## Your task
Please show every line from the entries that carries the word "Novi".

## Available data
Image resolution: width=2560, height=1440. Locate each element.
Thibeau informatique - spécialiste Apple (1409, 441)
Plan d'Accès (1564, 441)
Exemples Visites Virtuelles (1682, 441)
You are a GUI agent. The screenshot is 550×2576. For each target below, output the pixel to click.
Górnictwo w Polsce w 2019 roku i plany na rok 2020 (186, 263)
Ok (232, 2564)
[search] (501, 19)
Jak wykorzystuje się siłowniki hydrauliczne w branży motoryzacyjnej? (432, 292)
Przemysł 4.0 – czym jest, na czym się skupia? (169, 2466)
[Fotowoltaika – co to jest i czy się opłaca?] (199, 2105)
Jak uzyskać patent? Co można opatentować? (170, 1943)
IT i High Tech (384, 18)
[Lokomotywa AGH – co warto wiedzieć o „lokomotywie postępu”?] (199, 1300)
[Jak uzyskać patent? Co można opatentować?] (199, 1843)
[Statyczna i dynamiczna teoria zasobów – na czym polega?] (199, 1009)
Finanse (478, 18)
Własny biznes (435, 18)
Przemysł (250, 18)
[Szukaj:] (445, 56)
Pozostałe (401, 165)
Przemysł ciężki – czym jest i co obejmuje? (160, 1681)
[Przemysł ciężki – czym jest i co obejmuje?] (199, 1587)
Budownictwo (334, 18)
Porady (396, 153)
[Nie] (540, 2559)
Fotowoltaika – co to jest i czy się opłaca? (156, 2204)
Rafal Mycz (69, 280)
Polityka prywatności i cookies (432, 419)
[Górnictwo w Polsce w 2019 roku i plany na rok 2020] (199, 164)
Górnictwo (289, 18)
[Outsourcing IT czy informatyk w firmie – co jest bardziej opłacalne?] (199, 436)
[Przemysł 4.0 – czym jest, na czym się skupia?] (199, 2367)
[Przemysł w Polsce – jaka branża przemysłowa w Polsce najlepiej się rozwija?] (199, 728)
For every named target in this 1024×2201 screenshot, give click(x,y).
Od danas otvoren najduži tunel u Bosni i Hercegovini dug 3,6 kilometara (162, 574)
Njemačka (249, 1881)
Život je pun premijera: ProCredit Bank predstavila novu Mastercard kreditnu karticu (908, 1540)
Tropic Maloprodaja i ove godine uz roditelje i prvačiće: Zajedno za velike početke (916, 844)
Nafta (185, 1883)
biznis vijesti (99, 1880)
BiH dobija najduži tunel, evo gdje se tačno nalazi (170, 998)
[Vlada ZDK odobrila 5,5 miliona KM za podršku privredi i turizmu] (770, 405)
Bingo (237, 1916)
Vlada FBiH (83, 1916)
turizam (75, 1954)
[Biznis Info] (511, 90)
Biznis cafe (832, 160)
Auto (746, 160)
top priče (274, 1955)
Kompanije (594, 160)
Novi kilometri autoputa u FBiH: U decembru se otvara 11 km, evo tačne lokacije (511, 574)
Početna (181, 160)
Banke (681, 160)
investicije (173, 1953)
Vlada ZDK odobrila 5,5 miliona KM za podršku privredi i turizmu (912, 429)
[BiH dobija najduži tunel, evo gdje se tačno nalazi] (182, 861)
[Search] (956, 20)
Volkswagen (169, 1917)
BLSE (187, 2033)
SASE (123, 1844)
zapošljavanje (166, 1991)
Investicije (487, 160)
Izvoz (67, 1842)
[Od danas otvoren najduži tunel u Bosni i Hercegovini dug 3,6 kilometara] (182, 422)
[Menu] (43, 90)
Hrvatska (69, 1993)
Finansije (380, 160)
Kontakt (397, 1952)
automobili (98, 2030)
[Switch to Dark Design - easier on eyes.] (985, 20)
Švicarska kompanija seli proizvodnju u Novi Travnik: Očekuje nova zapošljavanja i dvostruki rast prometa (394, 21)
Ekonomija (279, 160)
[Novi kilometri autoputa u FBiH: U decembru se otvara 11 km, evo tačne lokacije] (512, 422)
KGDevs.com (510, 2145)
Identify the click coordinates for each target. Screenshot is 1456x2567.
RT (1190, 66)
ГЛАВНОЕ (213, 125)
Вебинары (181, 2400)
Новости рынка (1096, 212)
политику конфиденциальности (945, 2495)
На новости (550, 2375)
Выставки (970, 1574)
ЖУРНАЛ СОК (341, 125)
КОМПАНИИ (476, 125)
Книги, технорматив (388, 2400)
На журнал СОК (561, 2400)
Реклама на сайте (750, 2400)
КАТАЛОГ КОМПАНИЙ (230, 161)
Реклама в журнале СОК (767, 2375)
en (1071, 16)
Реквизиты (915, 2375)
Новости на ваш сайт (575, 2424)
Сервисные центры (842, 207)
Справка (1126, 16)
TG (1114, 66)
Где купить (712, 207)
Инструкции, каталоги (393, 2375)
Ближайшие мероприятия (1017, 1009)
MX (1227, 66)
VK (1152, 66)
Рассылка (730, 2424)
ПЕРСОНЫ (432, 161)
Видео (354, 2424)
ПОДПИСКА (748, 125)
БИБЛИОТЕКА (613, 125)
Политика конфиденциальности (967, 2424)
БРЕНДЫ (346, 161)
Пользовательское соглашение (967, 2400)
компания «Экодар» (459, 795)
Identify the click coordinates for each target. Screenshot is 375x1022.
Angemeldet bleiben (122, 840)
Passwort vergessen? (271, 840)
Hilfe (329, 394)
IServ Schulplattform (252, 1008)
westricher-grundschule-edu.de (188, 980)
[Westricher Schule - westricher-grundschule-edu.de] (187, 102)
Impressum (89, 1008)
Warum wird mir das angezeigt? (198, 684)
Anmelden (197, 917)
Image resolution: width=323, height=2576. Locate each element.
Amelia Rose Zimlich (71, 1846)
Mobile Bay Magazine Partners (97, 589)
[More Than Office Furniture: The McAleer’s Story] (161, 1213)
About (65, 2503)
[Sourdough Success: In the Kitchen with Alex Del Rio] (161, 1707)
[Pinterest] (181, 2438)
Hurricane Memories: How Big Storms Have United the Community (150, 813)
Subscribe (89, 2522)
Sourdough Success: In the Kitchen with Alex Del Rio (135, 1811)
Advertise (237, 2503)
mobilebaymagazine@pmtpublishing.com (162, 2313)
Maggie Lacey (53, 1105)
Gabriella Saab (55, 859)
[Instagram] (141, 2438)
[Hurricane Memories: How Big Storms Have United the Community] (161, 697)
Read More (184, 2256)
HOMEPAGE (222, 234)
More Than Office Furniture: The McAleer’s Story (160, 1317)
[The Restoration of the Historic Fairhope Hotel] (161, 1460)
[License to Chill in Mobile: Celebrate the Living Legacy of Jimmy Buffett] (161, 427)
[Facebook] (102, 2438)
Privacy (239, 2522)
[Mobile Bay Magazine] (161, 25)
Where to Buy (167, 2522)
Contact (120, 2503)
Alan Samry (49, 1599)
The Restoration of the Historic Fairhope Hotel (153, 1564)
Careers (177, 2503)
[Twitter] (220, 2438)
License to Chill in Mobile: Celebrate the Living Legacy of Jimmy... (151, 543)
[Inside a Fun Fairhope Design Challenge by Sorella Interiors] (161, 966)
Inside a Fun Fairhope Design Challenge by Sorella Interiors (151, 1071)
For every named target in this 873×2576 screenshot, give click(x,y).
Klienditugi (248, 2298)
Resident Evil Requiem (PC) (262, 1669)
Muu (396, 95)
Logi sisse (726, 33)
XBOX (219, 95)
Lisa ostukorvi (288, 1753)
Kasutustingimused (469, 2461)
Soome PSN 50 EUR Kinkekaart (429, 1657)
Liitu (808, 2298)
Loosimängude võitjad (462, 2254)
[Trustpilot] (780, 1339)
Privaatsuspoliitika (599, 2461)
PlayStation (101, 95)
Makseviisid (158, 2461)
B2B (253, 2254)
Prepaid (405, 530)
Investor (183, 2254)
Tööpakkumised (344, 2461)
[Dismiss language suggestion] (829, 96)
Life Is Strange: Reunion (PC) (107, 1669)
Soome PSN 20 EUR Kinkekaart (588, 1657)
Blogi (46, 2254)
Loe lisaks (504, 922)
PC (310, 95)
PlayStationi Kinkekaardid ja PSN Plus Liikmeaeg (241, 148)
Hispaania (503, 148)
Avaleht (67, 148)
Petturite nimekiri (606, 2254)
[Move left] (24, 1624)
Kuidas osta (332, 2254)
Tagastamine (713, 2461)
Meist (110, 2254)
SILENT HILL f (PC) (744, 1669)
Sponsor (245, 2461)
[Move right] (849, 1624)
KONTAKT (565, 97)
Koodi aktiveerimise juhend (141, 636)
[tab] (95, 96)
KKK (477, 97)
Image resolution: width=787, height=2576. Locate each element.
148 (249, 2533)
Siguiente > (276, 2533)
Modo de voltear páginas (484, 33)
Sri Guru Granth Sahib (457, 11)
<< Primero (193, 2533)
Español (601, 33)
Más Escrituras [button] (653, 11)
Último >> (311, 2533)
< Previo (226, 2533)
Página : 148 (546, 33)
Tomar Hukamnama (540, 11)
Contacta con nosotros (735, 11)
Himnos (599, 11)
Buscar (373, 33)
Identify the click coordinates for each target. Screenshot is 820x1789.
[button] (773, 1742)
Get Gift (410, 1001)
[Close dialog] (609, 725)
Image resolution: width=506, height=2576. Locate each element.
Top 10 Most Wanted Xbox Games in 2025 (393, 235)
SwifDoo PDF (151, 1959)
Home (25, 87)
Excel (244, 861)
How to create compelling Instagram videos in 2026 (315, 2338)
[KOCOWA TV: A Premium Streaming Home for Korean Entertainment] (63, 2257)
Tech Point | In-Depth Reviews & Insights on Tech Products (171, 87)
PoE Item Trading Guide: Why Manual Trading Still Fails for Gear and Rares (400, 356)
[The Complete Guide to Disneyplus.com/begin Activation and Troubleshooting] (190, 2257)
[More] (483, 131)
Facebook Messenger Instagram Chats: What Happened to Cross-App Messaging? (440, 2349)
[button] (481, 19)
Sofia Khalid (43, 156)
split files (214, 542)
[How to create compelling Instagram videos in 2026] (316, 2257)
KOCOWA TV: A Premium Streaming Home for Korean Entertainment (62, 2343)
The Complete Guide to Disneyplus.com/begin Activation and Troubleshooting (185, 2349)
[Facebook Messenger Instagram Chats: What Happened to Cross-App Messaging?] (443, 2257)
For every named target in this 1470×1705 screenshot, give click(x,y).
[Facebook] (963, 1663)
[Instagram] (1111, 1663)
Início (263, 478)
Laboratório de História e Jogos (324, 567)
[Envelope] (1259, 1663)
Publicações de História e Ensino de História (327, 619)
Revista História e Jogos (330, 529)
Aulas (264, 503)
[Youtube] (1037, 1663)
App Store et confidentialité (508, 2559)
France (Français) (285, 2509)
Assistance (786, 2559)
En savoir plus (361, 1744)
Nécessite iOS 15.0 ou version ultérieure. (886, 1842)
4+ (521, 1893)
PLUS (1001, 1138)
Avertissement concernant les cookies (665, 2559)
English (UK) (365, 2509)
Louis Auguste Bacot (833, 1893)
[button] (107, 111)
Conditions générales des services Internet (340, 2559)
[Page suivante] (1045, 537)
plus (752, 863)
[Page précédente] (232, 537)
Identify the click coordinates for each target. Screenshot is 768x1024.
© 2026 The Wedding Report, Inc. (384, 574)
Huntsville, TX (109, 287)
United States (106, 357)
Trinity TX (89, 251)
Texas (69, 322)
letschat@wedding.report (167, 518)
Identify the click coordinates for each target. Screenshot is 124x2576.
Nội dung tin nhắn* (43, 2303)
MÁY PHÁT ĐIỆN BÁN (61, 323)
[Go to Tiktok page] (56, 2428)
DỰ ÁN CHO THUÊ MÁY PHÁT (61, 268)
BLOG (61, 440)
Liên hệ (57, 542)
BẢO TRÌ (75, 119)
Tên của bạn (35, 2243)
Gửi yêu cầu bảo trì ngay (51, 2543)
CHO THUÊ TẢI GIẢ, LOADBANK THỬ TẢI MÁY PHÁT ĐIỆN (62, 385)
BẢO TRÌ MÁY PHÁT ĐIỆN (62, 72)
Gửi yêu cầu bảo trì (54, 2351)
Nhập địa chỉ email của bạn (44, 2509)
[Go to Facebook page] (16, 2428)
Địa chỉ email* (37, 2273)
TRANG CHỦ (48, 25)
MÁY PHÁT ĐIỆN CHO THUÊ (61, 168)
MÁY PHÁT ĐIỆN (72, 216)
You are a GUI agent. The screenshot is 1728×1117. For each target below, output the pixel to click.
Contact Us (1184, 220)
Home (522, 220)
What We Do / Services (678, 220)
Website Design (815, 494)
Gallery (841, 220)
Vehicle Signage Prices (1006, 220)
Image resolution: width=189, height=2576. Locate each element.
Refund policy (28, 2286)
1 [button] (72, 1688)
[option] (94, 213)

## Problem solution
Novi kilometri autoputa u FBiH: U decembru se otvara 11 km, evo tačne lokacije (511, 574)
Švicarska kompanija seli proizvodnju u Novi Travnik: Očekuje nova zapošljavanja i dvostruki rast prometa (394, 21)
[Novi kilometri autoputa u FBiH: U decembru se otvara 11 km, evo tačne lokacije] (512, 422)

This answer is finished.